*HOW TO COMPLETE THIS TASK*
Pictures stay out of the copy. Everything else in the records must be repeated exactly.

** Opening PROVIDED INFORMATION block **

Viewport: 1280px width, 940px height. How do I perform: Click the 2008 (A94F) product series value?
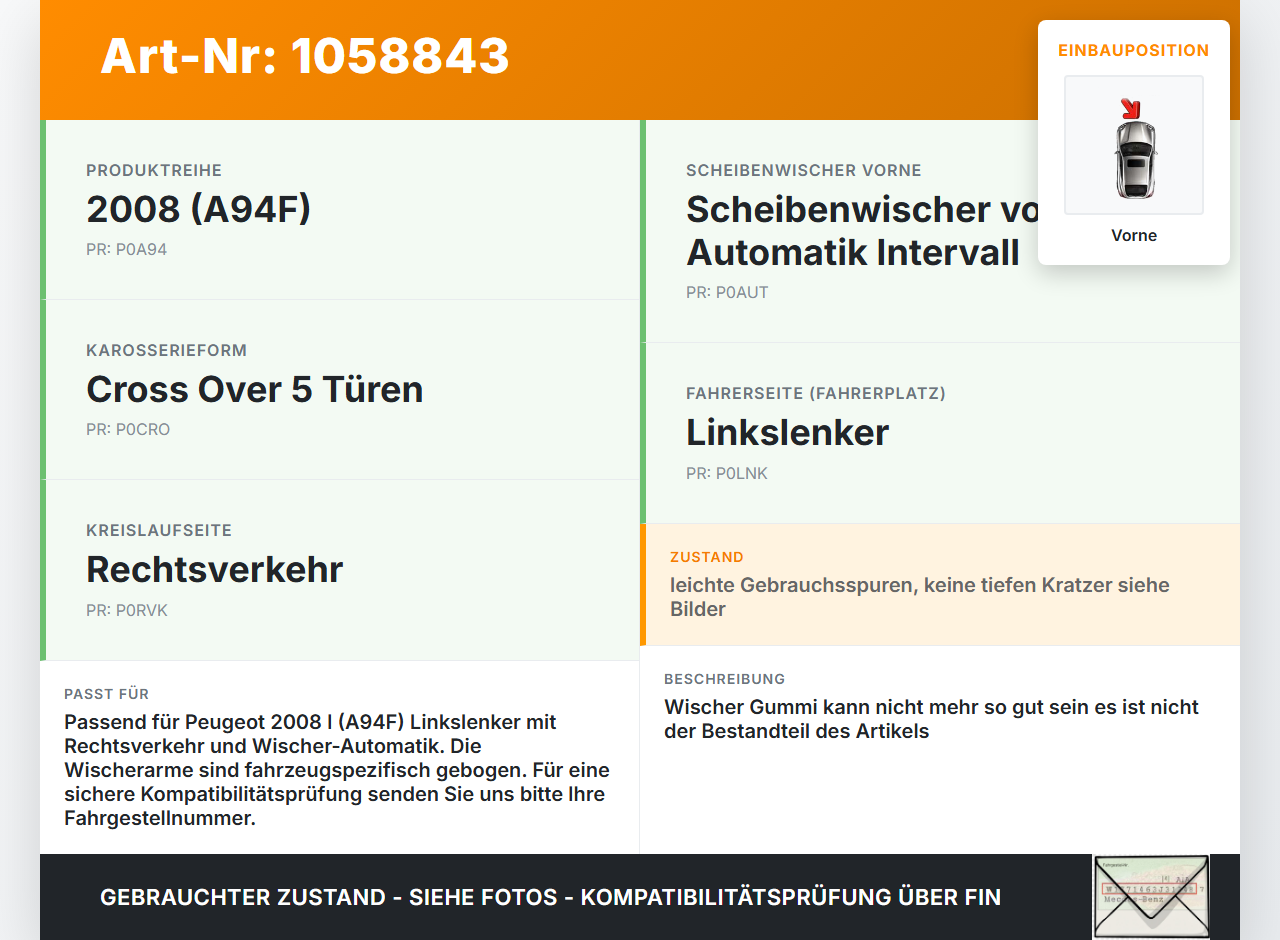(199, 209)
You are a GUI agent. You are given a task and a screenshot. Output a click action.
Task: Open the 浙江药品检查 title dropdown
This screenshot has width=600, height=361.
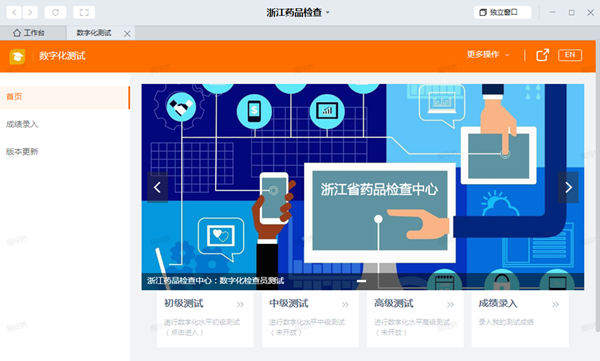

** Closing PROVIDED INFORMATION block **

*TASK OUTPUT*
Viewport: 1280px width, 940px height. How do I perform: Click the 2008 (A94F) product series value?
(199, 209)
You are a GUI agent. You are given a task and a screenshot. Output a click action.
Task: Open the 浙江药品检查 title dropdown
This screenshot has width=600, height=361.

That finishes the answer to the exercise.